In the budget text, to what rate is the flat-rate addition for farmers not registered for VAT being raised?

TEXT SECTION:
--- begin ---

I am extending the Start Your Own Business scheme for a further two years. Its continuation will be of real benefit in providing support to long term unemployed persons who wish to create new businesses.
I am improving the revised entrepreneur relief I introduced in Budget 2016 by reducing the 20 per cent rate of Capital Gains Tax to 10 per cent on disposals of qualifying assets up to a limit of €1 million in chargeable gains. I will review the €1 million lifetime limit in future budgets. All other aspect of the relief remain unchanged.
Farming and fishing
Farming and the agri-food sector has been going through a tough time recently due to lower world prices and weather. Brexit and the subsequent weakness in sterling strongly impacts the agri-food sector. This poses a competitive challenge for farmers and agri-food companies that sell a great deal of their output into the UK market. Today I am announcing a package of measures to assist the sector.
I introduced a range of measures in past budgets to assist the development of the sector and to help with the transfer of farms from one generation to the next. To assist in the current difficult circumstances, I am allowing a farmer facing an exceptionally poor year to “step out” of income averaging and, instead, pay only the tax due on a current year basis with any deferred tax liability becoming payable over subsequent years. This facility will be available immediately and should provide cash-flow assistance this year.
The flat-rate addition for farmers not registered for VAT is being increased from 5.2 per cent to 5.4 per cent with effect from 1 January 2017. The scheme, which is reviewed annually in accordance with the EU VAT Directive, compensates unregistered farmers for VAT incurred on their farming inputs.
In Budget 2013, I introduced farm restructuring relief to run to the end of 2015. In Budget 2015, I extended the relevant period to the end of this year and today I am extending it to the end of 2019. The terms of the relief are unchanged.
To further support farmers, my colleague, the Minister for Agriculture, Food and the Marine, will be utilising EU exceptional adjustment aid to develop, in conjunction with the Strategic Banking Corporation of Ireland, a loan fund that will be low cost, below 3 per cent per annum and highly flexible. These loans will enable farmers to improve the management of their cash flow and reduce the cost of their short-term borrowings. Minister Creed will announce the details.
I am extending the scheme of accelerated capital allowances for investment in energy-efficient equipment to sole traders. This implements the final recommendation of the agri-tax review and will help businesses in the farming and marine sectors, to invest in energy efficient equipment and receive the full allowances in the first year. This will help to contribute to the achievement of our climate change targets.
I wish to inform the House that payments under the new raised bog restoration incentive scheme to relevant owners and rights holders will be exempt from Capital Gains Tax.
In recognition of the difficult nature of work in the fishing sector, I am introducing an income tax credit for fishermen. This follows on from a recommendation made in the marine tax review completed last year. This measure is aimed at assisting the viability of the sector and at attracting and retaining staff. The €1,270 annual credit will shelter income of up to €6,350, which is the equivalent value of the seafarers exemption.

--- end ---

COLLECTED MATERIAL:
--- begin ---

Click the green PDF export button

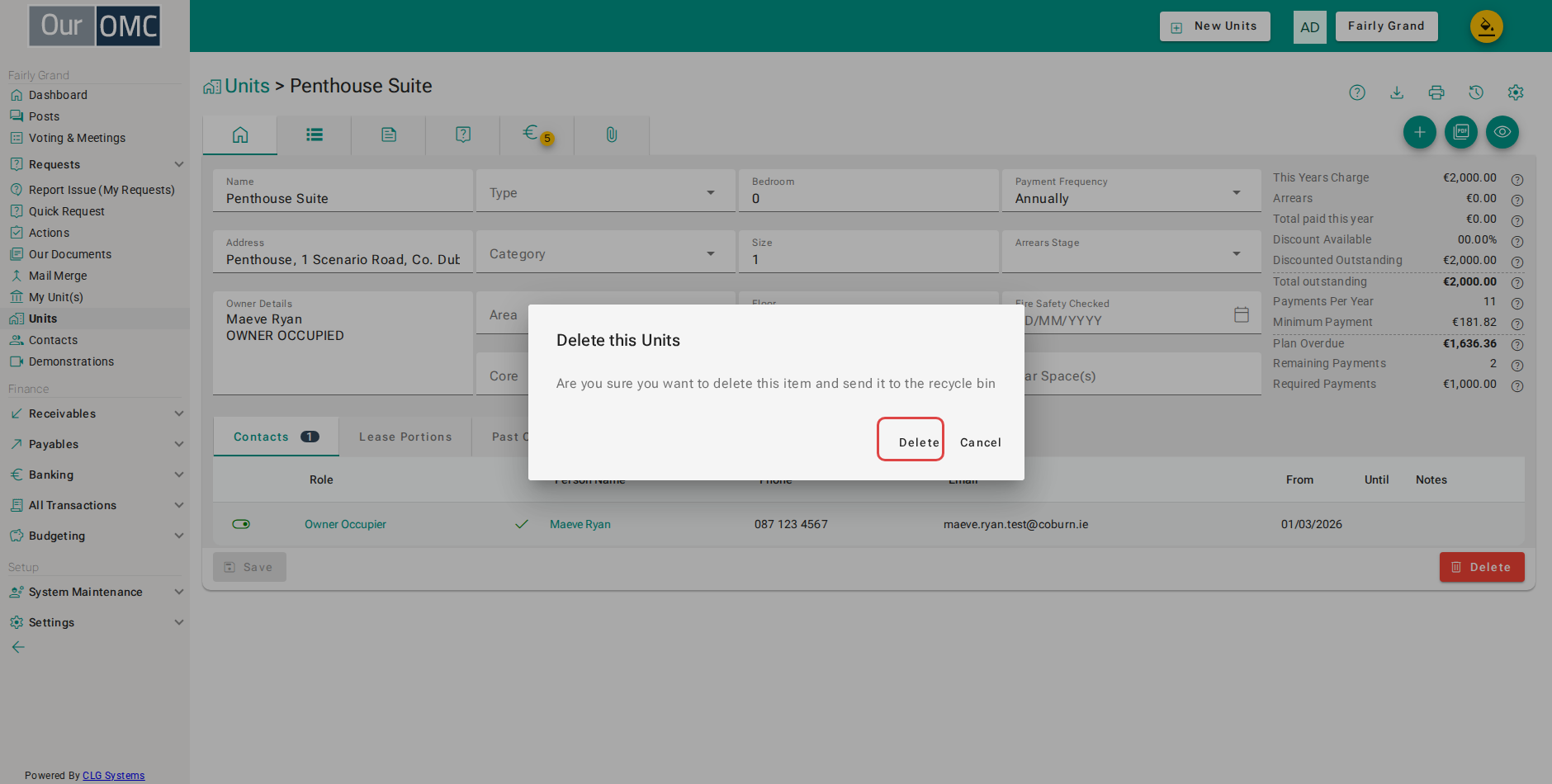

--- end ---

RESPONSE TO THIS EXERCISE: 5.4 per cent, effective 1 January 2017.